The biomarker suggests new ways to study daily rhythms generated in blood and other tissue, and for patients it suggests eventual development of more efficient monitoring of these rhythms.
The body’s internal clock is important for health but is often subject to disruption, writes Jacob Hughey, Ph.D., in a study in Genome Medicine.
“Clinically, this sort of approach could eventually help us diagnose and monitor circadian- and sleep-related disorders, and could also help us personalize circadian-related treatments,” Hughey said.
“And for basic research, this approach may help us understand how each individual’s circadian clock works slightly differently.”
An instructor in Biomedical Informatics, Hughey approaches the monitoring of circadian time in blood as a computational task. In supervised machine learning, a computer algorithm learns to make predictions from data without being explicitly programmed.
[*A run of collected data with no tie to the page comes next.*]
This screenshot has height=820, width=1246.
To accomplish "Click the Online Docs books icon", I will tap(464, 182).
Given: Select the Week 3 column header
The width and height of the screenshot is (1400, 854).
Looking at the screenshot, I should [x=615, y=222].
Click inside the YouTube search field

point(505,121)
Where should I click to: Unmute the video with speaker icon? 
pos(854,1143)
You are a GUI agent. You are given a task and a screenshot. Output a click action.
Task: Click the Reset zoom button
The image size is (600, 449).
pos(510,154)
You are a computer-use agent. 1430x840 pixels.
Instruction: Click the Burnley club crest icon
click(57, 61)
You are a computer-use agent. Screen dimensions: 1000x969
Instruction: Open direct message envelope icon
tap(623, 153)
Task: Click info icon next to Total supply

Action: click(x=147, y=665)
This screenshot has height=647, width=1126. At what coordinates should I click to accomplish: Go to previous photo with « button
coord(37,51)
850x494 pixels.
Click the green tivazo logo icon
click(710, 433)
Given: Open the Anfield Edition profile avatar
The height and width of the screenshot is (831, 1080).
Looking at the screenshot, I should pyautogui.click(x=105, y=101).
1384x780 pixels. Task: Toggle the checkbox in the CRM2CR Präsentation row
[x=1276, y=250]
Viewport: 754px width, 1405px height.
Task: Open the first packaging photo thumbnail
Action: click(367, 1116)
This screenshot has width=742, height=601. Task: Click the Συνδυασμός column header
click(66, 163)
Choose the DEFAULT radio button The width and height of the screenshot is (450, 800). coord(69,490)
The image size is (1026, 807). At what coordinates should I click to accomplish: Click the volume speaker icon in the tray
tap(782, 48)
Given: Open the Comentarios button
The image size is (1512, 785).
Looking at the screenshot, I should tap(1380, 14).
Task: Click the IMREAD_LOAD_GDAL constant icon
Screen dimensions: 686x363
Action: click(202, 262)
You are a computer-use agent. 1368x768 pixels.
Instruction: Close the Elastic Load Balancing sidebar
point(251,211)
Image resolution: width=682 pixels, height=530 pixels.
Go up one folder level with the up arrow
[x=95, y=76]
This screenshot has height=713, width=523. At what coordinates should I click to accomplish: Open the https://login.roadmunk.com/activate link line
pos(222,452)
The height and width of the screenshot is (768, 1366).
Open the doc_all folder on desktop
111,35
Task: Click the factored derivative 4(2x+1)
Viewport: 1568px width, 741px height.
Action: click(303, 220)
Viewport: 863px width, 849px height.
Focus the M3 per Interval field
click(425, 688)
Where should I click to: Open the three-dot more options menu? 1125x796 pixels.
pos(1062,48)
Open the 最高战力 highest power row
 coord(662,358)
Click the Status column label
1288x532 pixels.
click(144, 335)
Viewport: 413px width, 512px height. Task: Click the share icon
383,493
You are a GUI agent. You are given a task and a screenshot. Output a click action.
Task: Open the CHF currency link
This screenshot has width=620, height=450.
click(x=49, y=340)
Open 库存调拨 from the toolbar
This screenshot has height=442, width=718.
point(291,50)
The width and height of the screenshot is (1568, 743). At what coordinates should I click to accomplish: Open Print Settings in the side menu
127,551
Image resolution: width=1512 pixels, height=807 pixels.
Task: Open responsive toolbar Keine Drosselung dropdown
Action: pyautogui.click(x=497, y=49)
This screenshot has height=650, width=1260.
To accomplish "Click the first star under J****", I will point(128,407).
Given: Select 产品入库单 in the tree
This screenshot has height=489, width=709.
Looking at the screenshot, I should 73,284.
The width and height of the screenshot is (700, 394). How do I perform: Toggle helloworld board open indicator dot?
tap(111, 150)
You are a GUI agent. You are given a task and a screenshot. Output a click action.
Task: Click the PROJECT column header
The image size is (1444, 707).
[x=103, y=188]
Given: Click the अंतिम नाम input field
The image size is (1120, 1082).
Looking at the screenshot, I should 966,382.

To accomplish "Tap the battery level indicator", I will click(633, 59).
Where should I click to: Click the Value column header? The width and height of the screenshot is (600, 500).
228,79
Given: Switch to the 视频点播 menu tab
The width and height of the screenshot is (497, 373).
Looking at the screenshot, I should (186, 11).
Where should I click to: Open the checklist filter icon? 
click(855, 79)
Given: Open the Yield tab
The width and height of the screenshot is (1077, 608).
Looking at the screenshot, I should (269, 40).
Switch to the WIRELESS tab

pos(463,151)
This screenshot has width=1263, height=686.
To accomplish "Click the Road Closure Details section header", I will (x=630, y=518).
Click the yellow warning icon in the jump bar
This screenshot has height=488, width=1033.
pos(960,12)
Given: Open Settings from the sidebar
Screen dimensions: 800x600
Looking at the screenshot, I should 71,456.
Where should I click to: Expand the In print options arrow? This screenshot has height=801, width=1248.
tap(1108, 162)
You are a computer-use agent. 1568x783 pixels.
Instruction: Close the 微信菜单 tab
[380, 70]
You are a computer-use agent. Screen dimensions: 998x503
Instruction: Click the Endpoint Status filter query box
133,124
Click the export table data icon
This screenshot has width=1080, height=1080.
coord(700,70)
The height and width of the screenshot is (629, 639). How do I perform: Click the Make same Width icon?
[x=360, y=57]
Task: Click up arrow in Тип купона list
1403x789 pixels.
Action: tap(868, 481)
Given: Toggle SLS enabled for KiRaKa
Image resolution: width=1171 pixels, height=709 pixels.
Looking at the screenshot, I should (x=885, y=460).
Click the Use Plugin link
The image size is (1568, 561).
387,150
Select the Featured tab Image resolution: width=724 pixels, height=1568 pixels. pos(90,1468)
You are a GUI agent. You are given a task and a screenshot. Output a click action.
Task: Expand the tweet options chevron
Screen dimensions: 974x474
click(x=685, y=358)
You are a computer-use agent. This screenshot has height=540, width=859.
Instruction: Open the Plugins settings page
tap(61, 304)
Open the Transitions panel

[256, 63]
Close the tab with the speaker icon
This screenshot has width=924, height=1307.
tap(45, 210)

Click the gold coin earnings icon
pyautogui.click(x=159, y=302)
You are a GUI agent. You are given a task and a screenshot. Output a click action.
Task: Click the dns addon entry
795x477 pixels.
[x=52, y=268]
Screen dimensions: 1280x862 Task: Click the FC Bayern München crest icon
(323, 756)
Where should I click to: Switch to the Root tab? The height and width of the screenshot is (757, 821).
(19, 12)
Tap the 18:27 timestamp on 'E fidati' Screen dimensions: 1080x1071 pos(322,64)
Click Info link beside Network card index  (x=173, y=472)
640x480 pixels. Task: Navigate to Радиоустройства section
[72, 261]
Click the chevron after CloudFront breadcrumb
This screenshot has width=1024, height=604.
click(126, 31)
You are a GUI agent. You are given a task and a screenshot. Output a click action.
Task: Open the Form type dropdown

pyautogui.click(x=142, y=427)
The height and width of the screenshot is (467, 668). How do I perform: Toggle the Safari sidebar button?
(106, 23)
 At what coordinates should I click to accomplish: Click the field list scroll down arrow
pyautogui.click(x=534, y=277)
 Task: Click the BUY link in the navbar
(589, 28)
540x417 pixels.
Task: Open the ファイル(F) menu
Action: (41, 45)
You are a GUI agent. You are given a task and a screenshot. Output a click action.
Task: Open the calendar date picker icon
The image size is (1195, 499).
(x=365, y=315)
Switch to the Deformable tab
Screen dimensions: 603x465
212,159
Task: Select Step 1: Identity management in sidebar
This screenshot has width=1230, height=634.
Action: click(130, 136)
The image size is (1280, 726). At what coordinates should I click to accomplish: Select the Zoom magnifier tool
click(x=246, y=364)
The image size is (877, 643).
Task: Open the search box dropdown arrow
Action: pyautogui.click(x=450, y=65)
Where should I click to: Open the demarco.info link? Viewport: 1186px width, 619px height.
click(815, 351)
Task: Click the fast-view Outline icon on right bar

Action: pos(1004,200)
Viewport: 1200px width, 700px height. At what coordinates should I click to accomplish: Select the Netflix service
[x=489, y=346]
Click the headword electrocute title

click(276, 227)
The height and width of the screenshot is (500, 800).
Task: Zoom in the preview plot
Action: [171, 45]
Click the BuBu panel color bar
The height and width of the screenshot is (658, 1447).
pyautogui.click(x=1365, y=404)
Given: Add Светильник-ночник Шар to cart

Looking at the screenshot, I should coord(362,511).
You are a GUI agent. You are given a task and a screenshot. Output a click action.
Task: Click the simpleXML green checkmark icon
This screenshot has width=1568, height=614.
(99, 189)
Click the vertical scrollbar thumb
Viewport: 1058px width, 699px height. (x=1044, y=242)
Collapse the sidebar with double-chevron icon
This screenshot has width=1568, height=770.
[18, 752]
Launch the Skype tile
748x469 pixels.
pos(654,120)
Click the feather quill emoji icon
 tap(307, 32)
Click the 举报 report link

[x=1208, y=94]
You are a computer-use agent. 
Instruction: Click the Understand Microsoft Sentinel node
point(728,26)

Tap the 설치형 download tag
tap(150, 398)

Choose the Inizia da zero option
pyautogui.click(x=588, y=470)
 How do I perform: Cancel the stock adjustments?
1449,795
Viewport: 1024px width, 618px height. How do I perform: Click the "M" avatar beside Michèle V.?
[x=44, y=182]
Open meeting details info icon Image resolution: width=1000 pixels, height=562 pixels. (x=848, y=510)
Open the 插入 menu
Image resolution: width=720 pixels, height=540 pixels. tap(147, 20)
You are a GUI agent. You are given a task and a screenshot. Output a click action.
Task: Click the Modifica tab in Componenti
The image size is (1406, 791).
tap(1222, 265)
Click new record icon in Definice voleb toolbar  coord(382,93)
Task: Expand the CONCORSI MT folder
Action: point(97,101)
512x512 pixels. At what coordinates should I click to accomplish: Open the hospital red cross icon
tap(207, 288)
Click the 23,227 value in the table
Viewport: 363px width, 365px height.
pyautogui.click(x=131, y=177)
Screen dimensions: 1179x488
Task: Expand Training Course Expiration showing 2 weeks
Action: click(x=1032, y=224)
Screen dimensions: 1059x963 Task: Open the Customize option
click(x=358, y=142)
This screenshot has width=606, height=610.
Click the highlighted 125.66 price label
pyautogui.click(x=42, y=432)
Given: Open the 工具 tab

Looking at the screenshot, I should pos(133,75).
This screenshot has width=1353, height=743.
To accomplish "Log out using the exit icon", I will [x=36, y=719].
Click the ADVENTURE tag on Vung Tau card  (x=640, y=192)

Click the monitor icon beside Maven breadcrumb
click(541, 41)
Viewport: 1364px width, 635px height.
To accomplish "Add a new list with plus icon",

In this study, Hughey uses a supervised machine learning method called ZeitZeiger (German for “time revealer”), previously developed with colleagues to identify predictive patterns in large periodic data sets.
For a given biological specimen, transcriptome data captures the abundance of messenger RNA from nearly every gene in the genome. Here Hughey trains ZeitZeiger on blood transcriptome time series data gathered in three different human circadian rhythm studies, data made publically available on the web for re-use. In all, 60 participants were enrolled in the three studies, giving Hughey data from 498 baseline blood samples with which to train his predictor.
Since our circadian clocks are normally synchronized to the world’s diurnal rhythm, for all 60 participants Hughey focuses on time since sunrise. This is the variable he sets out to predict for each individual using a single blood sample.
With the predictor learned by ZeitZeiger, half of all predictions from single blood samples land within 2.1 hours of time since sunrise. That is, the predictions converge on circadian time with a median accuracy of 2.1 hours.
“The biggest surprise is that most of the genes the machine learning algorithm selected to predict time of day are not canonical clock genes. Instead, they’re genes that seem to be outputs of the clock. In other words, most of the genes the algorithm chose are not the gears of the clock, but the hands,” Hughey said.
Accuracy increased considerably when Hughey used multiple blood samples. Also, he tried combining the 15-gene predictor with personalized predictors created for each individual, and accuracy again increased.
Along with drawing several baseline blood samples from subjects, each of the three circadian studies drew additional blood samples after introducing experimental conditions designed to disrupt or perturb circadian rhythms. Hughey proceeds to use his predictor to study what happened in these conditions.
“The predictor detects how the perturbations shift and/or dampen the clock in the blood,” he said.
ZeitZeiger is available for free as open source software.